The Corrosion of Truth and Decency in our Democratic Discourse
Andrew Pery, LL.M, CIPP(C), CIPP(E), FHCA
Ethics Evangelist
President Trump came into office amidst disenchantment in the heartland of America, people looking for an outsider who can “drain the swamp” in Washington, lack of experience and temperament to assume the most powerful office in the world notwithstanding.
He portrayed an image of himself as a disruptor of the political elites, based on a fiery brand of populism, identity politics and a brazen attitude of defiance – “I am your voice. I alone can fix it.” He successfully tapped into an undercurrent of disenfranchisement based on a “deep sense that the country is being taken away and betrayed” by the establishment.
President Trump has also successfully coopted the Republican Party into his brand of a populist frenzy, creating a toxic combination of a cult personality, coupled with a subservient GOP that is acquiescing in an Imperial Presidency, for their own posterity and political survival, rather than fidelity to the Constitution.
Just consider the two most recent Trump rallies. In Kentucky, Senator Rand Paul had the audacity to undermine one of the most fundamental tenets of our democracy by imploring the media to reveal the identity of the whistle-blower - "do your job and print his name” – an obvious expression of adulation for and exaltation of President Trump. Then, even more pernicious, at another Trump rally Senator John Kennedy of Louisiana referred to House Speaker Nancy Pelosi’s support of the impeachment inquiry as “one must suck to be that dumb."
These Senators, along with the entire GOP, once champions of the rule of law and guardians of the role of Congress as an equal co-branch of the Republic are prepared to repudiate the fundamental foundational cornerstone of American exceptionalism and substitute it for propagating and trafficking in President Trump’s brand of self-serving politics of deception and corruption.
In this toxic political climate truth and facts are ridiculed and characterized as attempts by the so-called “deep state” to delegitimize President Trump who, during an address boldly declared that "I have an Article 2, where I have the right to do whatever I want as president." He alone is the arbiter of facts and purveyor of truth.
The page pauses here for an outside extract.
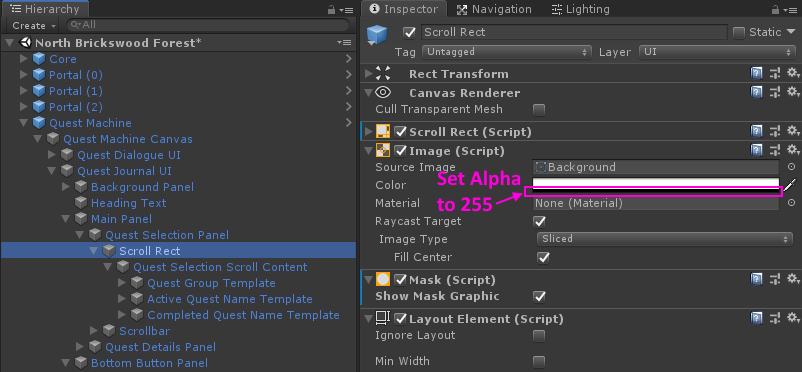Uncheck the Show Mask Graphic checkbox

point(539,297)
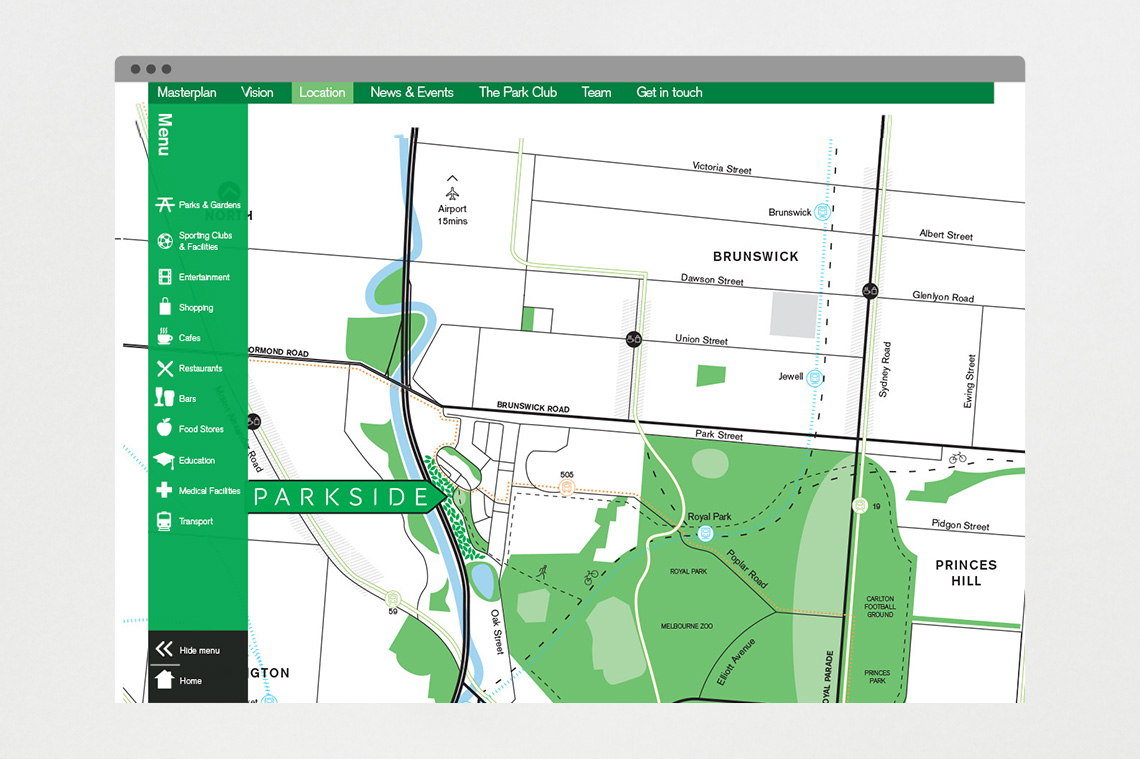1140x759 pixels.
Task: Collapse sidebar with Hide menu
Action: point(188,650)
Unchallenged, President Trump’s 10,111 falsehoods since he came to office coupled with his blatant corruption are accepted and endorsed by the GOP as the new normal. The consequences of such acquiescence according to a Rand Corporation study titled “The Truth Decay “has far-reaching implications: It erodes civil discourse; weakens key institutions; and imposes economic, diplomatic, and cultural costs. Uncertainty and disagreement about facts create increasing difficulties in agreeing on the terms of the debate, and they prevent compromise. Lack of trust in government strengthens the position of interest groups that can further interfere with government decision making. Political paralysis results in delays in political appointments, lapses in oversight and investigative tasks, and an inability to make fiscal decisions.”
And here we are, fundamental policies are not only ignored but repudiated by the President based on what Michiko Kakutani in her recent book, The Death of Truth describes as a “denial of objective reality.” For example, there is nothing more of an existentialist threat than climate change. Rather than galvanizing the nation to action President Trump, in order to appease his base and special interests that prop him up, withdraws from the Paris Accord on the basis that the treaty “will undermine (the U.S.) economy and "puts (the U.S.) at a permanent disadvantage." The objective reality is precisely the opposite. In the absence of bold policies, the US National Security and Economic Interests may be at risk, and the very survival of humanity may become a potentially irreversible catastrophic event with untold human suffering:
“Trump’s ridiculousness, his narcissistic ability to make everything about himself, the outrageousness of his lies, and the profundity of his ignorance can easily distract attention from the more lasting implications of his story: how easily Republicans in Congress enabled him, undermining the whole concept of checks and balances set in place by the founders; how a third of the country passively accepted his assaults on the Constitution.”
Its time to wake up before its too late. More than ever the 2020 election cycle is about reclaiming truth, decency and integrity in our political discourse. Our leaders are not only asleep at the wheel but are openly enabling this President without an intestinal fortitude to do what is their constitutional duty to call out abuses of power. The framers of the Constitution were painfully aware of the dangers of absolute power: “power corrupts and absolute power corrupts absolutely.”
I am reminded of the words of one of the most iconic Canadian poet and musician Joni Mitchell “Don't it always seem to go, that you don't know what you've got 'til it's gone.”